======== Record list

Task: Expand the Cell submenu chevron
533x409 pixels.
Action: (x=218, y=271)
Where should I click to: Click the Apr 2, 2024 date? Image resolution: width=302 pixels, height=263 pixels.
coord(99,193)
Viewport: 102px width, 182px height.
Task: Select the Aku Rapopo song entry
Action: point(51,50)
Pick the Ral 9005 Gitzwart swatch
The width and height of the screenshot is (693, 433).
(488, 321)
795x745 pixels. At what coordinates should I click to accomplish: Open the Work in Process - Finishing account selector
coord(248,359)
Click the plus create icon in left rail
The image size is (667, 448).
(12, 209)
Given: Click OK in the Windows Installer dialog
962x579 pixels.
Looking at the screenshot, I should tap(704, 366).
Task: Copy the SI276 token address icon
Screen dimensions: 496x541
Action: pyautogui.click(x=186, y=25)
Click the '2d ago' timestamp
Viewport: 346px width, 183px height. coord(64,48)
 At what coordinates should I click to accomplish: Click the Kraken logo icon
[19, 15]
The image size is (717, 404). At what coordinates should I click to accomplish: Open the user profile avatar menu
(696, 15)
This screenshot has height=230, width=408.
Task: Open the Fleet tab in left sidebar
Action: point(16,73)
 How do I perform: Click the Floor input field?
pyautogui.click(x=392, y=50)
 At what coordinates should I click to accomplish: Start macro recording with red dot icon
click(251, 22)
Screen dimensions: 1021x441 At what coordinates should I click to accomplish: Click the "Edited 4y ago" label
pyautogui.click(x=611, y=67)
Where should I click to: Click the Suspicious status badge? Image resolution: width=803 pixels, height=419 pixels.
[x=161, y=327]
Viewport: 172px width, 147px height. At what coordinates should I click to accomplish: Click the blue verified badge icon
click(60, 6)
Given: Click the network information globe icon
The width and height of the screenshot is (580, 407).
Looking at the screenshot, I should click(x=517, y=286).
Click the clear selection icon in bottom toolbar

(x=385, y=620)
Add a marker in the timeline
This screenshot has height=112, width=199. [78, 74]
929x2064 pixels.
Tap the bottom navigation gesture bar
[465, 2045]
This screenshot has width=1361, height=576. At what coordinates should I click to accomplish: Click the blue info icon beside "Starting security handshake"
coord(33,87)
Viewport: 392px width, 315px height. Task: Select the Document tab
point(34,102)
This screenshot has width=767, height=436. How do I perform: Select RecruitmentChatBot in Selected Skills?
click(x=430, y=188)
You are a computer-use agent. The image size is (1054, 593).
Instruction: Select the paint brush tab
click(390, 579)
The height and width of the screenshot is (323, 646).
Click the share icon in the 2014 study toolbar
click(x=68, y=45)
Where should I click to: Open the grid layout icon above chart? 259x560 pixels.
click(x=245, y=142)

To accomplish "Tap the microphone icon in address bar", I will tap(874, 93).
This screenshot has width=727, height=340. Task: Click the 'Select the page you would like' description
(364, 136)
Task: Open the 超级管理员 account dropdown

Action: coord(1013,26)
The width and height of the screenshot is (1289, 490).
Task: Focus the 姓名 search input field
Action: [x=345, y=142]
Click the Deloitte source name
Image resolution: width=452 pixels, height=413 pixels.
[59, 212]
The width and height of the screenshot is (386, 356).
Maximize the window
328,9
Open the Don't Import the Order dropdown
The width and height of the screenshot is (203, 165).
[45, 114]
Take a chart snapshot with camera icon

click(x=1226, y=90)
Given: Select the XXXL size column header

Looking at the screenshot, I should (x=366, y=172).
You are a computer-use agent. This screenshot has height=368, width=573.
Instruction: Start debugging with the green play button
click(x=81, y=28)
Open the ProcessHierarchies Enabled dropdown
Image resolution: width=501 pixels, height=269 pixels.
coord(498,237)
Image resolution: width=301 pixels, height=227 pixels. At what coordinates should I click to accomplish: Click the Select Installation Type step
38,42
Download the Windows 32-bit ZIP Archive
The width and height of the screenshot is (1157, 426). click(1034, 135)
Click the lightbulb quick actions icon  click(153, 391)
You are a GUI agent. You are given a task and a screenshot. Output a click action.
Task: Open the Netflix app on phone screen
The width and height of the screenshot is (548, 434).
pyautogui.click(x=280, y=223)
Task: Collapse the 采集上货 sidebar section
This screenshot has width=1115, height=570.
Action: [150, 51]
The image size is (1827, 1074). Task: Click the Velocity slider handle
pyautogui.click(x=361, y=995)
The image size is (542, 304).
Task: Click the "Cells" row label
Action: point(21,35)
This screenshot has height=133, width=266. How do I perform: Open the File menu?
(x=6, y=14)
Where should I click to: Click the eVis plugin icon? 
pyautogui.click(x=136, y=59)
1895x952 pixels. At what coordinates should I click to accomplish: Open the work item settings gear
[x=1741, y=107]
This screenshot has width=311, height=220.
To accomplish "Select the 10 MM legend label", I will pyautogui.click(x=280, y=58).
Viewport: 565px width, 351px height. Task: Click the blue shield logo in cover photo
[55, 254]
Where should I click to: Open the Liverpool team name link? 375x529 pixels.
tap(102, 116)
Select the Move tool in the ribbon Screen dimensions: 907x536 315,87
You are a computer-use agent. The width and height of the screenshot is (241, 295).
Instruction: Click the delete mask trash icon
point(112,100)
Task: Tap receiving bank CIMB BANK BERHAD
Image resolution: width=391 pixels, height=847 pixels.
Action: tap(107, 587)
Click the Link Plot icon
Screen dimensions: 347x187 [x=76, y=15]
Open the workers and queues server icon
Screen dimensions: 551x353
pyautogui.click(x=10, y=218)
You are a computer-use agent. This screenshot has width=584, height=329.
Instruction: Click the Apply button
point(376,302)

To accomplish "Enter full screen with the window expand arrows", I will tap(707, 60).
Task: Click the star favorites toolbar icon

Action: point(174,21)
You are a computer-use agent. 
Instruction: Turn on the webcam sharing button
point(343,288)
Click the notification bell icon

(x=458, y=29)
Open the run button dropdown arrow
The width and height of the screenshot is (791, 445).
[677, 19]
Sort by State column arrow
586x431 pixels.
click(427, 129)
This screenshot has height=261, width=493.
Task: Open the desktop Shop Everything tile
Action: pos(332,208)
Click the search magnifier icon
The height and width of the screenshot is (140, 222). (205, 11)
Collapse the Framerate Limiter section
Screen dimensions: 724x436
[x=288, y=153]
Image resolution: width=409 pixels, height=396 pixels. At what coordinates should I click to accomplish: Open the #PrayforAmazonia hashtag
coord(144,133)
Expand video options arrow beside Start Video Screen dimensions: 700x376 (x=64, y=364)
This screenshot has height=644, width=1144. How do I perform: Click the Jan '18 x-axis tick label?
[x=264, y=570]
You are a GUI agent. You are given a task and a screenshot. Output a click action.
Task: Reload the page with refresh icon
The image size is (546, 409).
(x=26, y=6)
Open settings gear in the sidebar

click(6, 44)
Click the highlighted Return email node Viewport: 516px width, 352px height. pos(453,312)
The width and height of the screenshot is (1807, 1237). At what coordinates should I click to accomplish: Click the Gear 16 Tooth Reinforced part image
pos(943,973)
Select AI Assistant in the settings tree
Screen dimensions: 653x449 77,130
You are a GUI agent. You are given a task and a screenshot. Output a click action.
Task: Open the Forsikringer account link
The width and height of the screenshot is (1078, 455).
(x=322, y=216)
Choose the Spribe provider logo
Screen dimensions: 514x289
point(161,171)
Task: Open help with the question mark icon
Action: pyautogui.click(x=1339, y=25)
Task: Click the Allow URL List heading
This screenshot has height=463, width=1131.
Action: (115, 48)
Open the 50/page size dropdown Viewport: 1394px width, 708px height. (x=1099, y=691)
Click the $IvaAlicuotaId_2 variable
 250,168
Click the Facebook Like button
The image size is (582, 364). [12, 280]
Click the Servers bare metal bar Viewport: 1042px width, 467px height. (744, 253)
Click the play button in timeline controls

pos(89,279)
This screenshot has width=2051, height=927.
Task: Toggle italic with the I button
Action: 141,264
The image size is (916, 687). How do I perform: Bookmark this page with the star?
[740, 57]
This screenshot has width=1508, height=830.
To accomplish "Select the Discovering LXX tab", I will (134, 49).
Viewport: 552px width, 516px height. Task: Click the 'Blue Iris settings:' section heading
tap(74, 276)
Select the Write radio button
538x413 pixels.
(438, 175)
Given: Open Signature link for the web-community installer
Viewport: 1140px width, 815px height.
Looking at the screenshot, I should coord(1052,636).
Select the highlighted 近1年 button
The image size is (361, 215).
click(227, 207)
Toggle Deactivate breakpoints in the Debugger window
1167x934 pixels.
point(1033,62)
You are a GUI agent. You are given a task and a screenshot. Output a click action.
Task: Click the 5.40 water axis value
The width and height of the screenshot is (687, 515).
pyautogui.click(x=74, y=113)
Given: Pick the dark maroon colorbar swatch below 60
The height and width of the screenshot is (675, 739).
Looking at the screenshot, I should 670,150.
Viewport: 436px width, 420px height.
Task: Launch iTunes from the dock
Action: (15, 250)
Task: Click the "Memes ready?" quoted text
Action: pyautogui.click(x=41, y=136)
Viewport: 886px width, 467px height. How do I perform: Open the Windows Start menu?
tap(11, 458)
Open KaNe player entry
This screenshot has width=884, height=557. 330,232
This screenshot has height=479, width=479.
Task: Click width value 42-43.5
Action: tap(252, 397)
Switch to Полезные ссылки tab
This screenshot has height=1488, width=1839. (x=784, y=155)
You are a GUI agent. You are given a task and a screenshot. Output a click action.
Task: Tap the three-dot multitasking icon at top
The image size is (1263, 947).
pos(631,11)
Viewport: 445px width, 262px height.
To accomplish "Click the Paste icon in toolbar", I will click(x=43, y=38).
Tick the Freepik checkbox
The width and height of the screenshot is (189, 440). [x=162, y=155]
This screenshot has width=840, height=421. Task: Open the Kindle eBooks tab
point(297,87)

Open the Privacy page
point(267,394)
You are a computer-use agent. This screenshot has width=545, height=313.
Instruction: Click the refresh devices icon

================

Instruction:
Reproduce the items below verbatim, from the line containing "Select the Write radio button" through the line containing "click(227, 207)", including both of those lines.

Answer to the problem:
Select the Write radio button
538x413 pixels.
(438, 175)
Given: Open Signature link for the web-community installer
Viewport: 1140px width, 815px height.
Looking at the screenshot, I should coord(1052,636).
Select the highlighted 近1年 button
The image size is (361, 215).
click(227, 207)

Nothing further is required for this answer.